Without speaking she shifted her gaze to the mirror behind her. It was odd to look into Daniel’s eyes via her own reflection. His gold brows drew down, as if he was trying to work out what she meant, his blue eyes the only flash of color in the room, other than her mouth.
He hunkered down on his heels in front of her, leaving her with the top of his head and the back of his body reflected in the mirror. She inhaled sharply when his hands closed around her ankles and skimmed their way up her calves, over her knees, to catch on the hem of her dress and coax it up. The fabric’s movement stopped at her hips, while he continued to stand up. He leaned into her, looming over her so quickly he startled a gasp from her throat. Then he reached around and unzipped her dress just enough for the fabric to gap forward. Still silent, he tugged her bra straps down so the cups loosened and dropped away from her breasts.
Thirty seconds, perhaps fewer. Perhaps twenty, and she was naked in a bathroom with a hundred people milling about upstairs. She could love him for this alone, for understanding that she needed the physical connection of skin and blood and bone, not pretty words. Right now she felt like she had at Louise’s party, when the noise and chaos and demands became too much, and she’d walked out onto the terrace for some air. Then Daniel found her.
Trapped in her dress, she gripped the rough edge of the countertop with her hands and stared up at him. The image in the mirror, the slim silver band on her ring finger, her disheveled appearance, his completely unruffled one, sent a shock wave through her. She flicked a glance at the door.
“I locked it.”
Had he? She couldn’t remember. He braced his hand beside hers, straightened his arms to bring his mouth in alignment with her breasts, and lapped at her nipples. She groaned and let her head fall back.
“What if someone comes in?”
“No one’s going to come in,” he said, and sank to his heels at her feet. The image in the mirror was beyond carnal, her body more than bare, Daniel’s blond head at the crux of her thighs as he tugged her panties to midthigh.
She groaned again, slow and low and utterly helpless. Her head fell back and her eyes closed. Daniel’s fingers closed over hers, then wove between them, holding her while his tongue slid into her folds and found her clit. In short order, her head dropped forward and her gaze slid out of focus, but not before she watched him show her exactly how well he knew her body.
“Shh,” he said.
“I can’t, Daniel, it’s too much.” Heat coiled out from her clit. She tried to spread her legs, heard stitches in her knickers give, and settled for another whimper. When she came it took everything she had to choke back her cries.
“Oh, God,” she said.
He pulled his wallet from his front pocket. “Unzip me,” he growled, then used his hips to hold her upright when releasing the counter proved her knees weren’t ready to bear her weight. She fumbled with the belt, button, and zipper of his dress pants, then freed him from his boxers.

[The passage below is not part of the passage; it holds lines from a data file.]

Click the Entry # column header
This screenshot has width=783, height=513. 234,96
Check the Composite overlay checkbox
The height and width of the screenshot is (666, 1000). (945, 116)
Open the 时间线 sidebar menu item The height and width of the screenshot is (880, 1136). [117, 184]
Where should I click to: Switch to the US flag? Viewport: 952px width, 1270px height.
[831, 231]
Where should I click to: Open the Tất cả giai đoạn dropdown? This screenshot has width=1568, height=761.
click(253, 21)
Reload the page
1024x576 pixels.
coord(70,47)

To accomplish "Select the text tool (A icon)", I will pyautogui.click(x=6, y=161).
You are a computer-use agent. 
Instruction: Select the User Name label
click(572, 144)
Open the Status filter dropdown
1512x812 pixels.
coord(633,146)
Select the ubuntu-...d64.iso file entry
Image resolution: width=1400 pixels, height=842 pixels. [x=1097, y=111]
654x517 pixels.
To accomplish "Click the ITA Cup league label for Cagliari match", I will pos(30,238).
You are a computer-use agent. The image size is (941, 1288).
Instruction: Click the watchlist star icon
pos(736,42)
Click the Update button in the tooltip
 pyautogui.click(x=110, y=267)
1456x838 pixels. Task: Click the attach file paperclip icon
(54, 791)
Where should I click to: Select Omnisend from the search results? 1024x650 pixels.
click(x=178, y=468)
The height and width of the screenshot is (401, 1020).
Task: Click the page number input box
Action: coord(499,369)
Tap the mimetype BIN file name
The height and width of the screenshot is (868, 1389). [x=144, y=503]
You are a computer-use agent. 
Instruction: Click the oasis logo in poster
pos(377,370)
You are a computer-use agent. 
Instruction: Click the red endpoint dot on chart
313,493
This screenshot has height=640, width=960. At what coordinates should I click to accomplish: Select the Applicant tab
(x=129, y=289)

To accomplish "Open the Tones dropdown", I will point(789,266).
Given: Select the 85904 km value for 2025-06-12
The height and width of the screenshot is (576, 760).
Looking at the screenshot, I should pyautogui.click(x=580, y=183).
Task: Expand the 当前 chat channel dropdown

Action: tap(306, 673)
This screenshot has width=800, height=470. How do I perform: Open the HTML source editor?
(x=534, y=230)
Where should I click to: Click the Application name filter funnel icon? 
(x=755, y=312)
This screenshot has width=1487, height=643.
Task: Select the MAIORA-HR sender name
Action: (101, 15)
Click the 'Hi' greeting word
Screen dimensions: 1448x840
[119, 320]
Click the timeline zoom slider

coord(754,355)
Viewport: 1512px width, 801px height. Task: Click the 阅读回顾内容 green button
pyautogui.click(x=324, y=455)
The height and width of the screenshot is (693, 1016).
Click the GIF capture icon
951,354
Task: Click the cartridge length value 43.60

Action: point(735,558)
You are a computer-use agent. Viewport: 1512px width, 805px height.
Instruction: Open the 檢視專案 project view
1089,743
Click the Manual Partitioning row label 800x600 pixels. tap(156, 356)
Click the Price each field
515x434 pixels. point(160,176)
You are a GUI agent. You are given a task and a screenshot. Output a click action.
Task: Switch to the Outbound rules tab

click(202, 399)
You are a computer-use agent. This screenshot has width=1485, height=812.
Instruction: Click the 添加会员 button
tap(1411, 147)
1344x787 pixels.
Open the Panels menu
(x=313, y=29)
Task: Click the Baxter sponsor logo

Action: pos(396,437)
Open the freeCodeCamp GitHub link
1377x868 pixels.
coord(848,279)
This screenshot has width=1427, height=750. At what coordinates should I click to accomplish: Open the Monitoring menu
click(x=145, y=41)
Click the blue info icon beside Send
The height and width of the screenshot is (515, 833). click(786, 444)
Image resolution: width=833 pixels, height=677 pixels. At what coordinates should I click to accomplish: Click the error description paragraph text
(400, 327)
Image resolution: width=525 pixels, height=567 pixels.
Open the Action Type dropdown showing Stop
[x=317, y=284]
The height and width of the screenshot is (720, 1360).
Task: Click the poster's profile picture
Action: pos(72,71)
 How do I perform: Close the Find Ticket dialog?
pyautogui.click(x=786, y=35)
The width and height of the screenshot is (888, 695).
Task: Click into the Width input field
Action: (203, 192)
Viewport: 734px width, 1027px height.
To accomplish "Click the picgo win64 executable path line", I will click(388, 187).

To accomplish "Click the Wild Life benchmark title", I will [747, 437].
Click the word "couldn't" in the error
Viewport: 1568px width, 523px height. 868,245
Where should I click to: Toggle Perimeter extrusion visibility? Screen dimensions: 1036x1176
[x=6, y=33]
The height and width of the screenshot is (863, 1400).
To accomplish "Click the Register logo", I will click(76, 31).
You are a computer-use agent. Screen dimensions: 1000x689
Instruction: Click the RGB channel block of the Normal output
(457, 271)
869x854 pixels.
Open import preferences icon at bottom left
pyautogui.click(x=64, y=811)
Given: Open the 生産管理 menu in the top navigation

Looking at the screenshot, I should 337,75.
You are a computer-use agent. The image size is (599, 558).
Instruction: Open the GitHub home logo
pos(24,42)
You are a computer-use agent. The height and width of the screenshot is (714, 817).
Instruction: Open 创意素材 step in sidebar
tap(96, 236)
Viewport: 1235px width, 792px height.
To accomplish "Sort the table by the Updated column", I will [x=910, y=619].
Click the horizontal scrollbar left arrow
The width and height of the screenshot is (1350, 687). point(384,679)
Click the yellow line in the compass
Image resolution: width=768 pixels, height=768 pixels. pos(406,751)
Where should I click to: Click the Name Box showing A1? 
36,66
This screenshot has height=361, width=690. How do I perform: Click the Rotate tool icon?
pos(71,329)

“You still carry a condom?” she asked, stroking him. Something about this found a setting on the dial she didn’t know he had.
“Stop that, woman. Sometimes the mess isn’t convenient,” he said as he smoothed it down. “Like now. Up you go.”
With one arm under her bottom he hoisted her to the right height, then braced his palm on the mirror. She wound her leg around his and muffled her moan in his suit jacket. His thrusts were shallow, working the bundle of nerves inside her with each quick, rough stroke.
“Can you—?”
“Yes, yes,” she gasped. His tweed jacket rasped against her nipples, and the sensation of fine cotton and his tie against her bare breasts and abdomen excited her almost unbearably. Not to mention the sight of him in the mirror, so clearly in the act. Heat gathered sharp and tight in her core.